The problem: Copy out the lines from the beginning through the line containing "tap(430, 93)", reproducing each one verbatim.

Element and text position data:
....
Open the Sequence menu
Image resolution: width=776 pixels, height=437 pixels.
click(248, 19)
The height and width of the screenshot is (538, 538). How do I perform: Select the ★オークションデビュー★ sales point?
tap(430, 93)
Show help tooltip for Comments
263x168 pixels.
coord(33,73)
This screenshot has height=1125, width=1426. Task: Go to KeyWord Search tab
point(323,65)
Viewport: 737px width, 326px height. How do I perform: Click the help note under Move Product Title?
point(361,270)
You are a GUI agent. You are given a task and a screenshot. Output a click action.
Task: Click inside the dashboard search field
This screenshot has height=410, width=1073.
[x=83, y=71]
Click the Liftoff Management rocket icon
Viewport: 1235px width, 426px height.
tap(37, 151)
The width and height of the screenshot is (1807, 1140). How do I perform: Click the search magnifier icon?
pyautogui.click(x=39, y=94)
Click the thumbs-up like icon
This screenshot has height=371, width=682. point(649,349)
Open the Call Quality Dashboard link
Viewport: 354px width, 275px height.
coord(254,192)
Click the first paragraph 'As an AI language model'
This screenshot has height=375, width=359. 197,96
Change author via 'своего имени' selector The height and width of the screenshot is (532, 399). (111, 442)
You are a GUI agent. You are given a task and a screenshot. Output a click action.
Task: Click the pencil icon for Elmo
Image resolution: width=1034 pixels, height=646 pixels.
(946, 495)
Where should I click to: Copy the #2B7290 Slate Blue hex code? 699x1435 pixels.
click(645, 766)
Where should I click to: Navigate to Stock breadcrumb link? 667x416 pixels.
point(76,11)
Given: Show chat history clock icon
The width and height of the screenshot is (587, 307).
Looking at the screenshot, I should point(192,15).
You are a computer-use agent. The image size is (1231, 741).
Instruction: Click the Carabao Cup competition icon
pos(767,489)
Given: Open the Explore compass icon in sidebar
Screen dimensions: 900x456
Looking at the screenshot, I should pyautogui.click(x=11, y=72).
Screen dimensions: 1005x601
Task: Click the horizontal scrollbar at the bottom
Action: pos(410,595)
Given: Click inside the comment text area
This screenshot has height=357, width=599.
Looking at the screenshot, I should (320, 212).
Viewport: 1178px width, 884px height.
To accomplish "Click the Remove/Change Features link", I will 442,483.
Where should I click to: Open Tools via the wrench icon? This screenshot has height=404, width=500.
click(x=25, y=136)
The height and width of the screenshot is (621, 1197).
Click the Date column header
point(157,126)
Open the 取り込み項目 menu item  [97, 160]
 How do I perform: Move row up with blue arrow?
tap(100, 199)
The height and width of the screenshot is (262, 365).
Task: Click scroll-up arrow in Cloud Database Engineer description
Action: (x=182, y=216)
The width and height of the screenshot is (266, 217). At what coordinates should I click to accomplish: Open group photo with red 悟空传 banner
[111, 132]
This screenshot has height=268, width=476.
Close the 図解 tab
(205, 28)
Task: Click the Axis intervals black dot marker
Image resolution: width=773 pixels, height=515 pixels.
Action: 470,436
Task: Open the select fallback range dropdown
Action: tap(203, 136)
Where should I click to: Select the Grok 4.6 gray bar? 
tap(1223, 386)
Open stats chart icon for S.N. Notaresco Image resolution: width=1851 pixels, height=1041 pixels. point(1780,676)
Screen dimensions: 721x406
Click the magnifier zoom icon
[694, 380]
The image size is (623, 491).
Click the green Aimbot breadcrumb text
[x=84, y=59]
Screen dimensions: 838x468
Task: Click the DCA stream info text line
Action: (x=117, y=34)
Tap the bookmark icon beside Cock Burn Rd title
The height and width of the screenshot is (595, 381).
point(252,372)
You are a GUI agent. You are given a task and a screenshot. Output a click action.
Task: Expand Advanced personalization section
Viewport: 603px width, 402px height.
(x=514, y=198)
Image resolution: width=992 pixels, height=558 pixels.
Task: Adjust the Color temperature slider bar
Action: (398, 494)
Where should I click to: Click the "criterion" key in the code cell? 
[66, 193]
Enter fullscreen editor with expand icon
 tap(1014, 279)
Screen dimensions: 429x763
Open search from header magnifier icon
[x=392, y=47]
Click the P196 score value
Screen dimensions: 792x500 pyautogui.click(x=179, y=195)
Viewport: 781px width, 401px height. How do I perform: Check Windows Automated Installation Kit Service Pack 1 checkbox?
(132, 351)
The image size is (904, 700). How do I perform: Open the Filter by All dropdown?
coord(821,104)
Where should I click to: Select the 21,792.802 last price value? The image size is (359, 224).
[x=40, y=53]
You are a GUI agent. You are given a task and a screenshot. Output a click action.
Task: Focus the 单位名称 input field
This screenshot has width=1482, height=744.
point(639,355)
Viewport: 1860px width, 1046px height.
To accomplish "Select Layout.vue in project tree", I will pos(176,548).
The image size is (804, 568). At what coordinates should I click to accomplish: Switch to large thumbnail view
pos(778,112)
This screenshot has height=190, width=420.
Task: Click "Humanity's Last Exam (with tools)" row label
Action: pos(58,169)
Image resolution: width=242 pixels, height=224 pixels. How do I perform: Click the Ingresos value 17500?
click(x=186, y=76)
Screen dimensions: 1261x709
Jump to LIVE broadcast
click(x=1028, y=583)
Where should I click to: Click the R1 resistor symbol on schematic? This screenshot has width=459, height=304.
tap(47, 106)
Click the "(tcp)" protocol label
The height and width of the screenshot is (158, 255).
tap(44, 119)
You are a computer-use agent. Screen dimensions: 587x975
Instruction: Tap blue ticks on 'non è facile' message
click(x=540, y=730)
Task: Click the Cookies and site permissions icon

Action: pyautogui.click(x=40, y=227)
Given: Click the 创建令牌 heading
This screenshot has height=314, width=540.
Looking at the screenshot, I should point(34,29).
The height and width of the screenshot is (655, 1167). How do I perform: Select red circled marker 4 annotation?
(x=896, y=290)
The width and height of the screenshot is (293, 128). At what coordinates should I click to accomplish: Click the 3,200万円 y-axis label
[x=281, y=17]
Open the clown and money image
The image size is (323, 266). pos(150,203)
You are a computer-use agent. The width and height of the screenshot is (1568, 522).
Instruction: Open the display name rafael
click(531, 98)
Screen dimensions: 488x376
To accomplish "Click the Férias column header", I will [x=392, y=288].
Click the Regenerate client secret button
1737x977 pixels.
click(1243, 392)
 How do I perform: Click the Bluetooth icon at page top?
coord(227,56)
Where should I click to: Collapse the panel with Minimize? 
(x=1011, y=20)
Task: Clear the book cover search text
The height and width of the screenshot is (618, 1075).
....
Solution to the exercise:
Open the Sequence menu
Image resolution: width=776 pixels, height=437 pixels.
click(248, 19)
The height and width of the screenshot is (538, 538). How do I perform: Select the ★オークションデビュー★ sales point?
tap(430, 93)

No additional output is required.